» Extracto:
+++++
En Termodinámica existe una magnitud denominada entropía. Ésta se suele relacionar con el grado de desorden de un sistema. A más desorden, mayor entropía. Así, la segunda ley de la Termodinámica, que es la que tiene en cuenta dicha magnitud, dice que el universo (entendiéndose universo como el sistema que se estudia y sus alrededores) tiende a aumentar la entropía. Pero relacionar la entropía con el desorden no es del todo correcto, aunque lo hacemos porque nos resulta más fácil comprenderlo.
La entropía está relacionada con la aleatoriedad. Para comprenderlo a mí me ayudó mucho el siguiente ejemplo que escuché de un físico.
Imaginemos que tenemos un montón de folios en las manos y que, de repente, los tiramos al aire. Cuando estos caen al suelo, ¿qué probabilidad hay de que los folios caigan todos uno encima del otro, en el orden en que los teníamos en las manos? Cero no, porque no es imposible, pero, ¿a que nos sale una probabilidad bajísima? Bien, pues ahora repitamos el mismo hecho. Si volvemos a tirar los mismos folios, ¿caerían todos exactamente igual que cayeron la primera vez? Muy improbable, ¿verdad?, aunque no imposible. Lo que sí podemos deducir de esta acción (que podríamos repetir hasta el infinito obteniendo diferentes resultados) es que al tirar los folios hay muchísimas más posibilidades de que caigan de forma desordenada que ordenada. Pues eso es la entropía, y de ahí deducimos que todo tiende al desorden.
Dicho esto (espero que nadie se me haya quedado dormido a estas alturas del artículo), ¿no pasa lo mismo en la vida? Me explico. Normalmente tendemos al desorden en nuestra vida cotidiana (mesa de trabajo, armarios, cajones, despensa, habitación), por ello ordenar es algo que requiere cierto esfuerzo (menos a algunos, que son ordenadísimos y lo tienen todo estupendo… no es mi caso). Miro a los adolescentes a los que les doy clases y, al final de la jornada, ya están «entrópicos» perdidos. ¡Y no digo nada ahora, en primavera, con las hormonas revolucionadas!
Si nos ponemos a reflexionar, muchas de las cosas importantes de nuestra vida generan a nuestro alrededor cierta entropía. Un ejemplo claro es el amor, que lo pone todo patas arriba. En primer lugar, no es algo que uno busque. El amor surge cuando menos te lo esperas, donde menos te lo esperas y, muchas veces, con la persona que menos imaginas. Llega y te revoluciona entero por dentro. Todo queda en un maravilloso «desorden»: el estómago con mariposas, el corazón siempre a cien, no te centras… Estás todo el día con un estado de energía superior al que normalmente tienes (por cierto, eso se llama excitación. A los electrones les pasa cuando toman energía y pasan a un orbital que no les corresponde. Están como nosotros cuando nos enamoramos: fuera de órbita).
+++++
» Fragmento de origen:
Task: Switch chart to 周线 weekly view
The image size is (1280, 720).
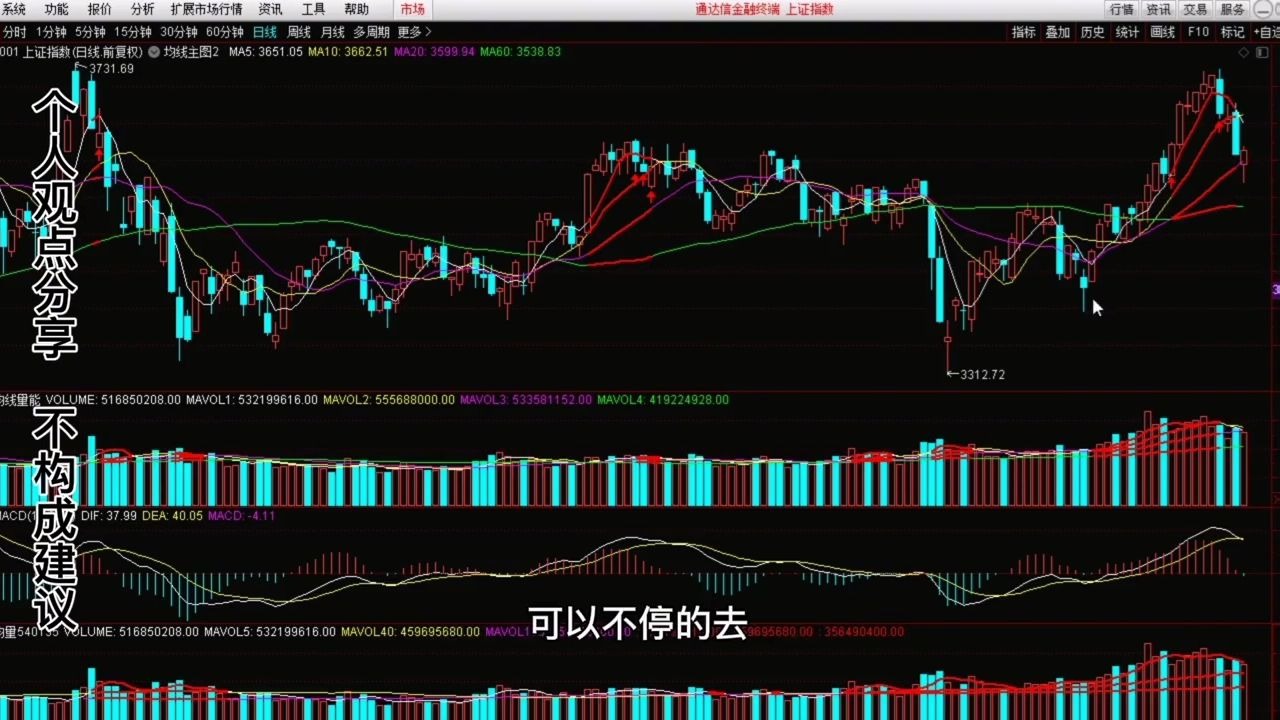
+++++
» Tareas pendientes:
1. Devuelva sin alteración alguna el pasaje del texto sobre la entropía que comienza en "Imaginemos que tenemos" y llega hasta "tiende al desorden.", incluidas estas últimas palabras.
2. Prosiga el texto sobre la entropía a partir de la última oración que aparece.

» Resultados por tarea:
1.
Imaginemos que tenemos un montón de folios en las manos y que, de repente, los tiramos al aire. Cuando estos caen al suelo, ¿qué probabilidad hay de que los folios caigan todos uno encima del otro, en el orden en que los teníamos en las manos? Cero no, porque no es imposible, pero, ¿a que nos sale una probabilidad bajísima? Bien, pues ahora repitamos el mismo hecho. Si volvemos a tirar los mismos folios, ¿caerían todos exactamente igual que cayeron la primera vez? Muy improbable, ¿verdad?, aunque no imposible. Lo que sí podemos deducir de esta acción (que podríamos repetir hasta el infinito obteniendo diferentes resultados) es que al tirar los folios hay muchísimas más posibilidades de que caigan de forma desordenada que ordenada. Pues eso es la entropía, y de ahí deducimos que todo tiende al desorden.

2.
Lo mismo que con el amor, esta entropía también aparece con otras cosas maravillosas de la vida: la ilusión por algo, la llegada de un hijo, la amistad… Y aunque tanto el amor como todo esto que acabo de mencionar puede terminar por hacernos mucho daño, al final, por mucho que digamos que no volveremos a pasar por ahí, caemos de nuevo. A pesar del desorden, a pesar del dolor. No es que no aprendamos, es que ya hemos degustado lo bonito de la vida y, en el fondo, no estamos dispuestos a renunciar a ello.
Con la fe pasa algo parecido. Ya lo dijo Jesús:
«Si amáis solo a los que os aman, ¿qué premio merecéis? También hacen lo mismo los recaudadores. Si saludáis solo a vuestros hermanos, ¿qué hacéis de extraordinario? Sed, pues, perfectos como vuestro Padre del cielo es perfecto».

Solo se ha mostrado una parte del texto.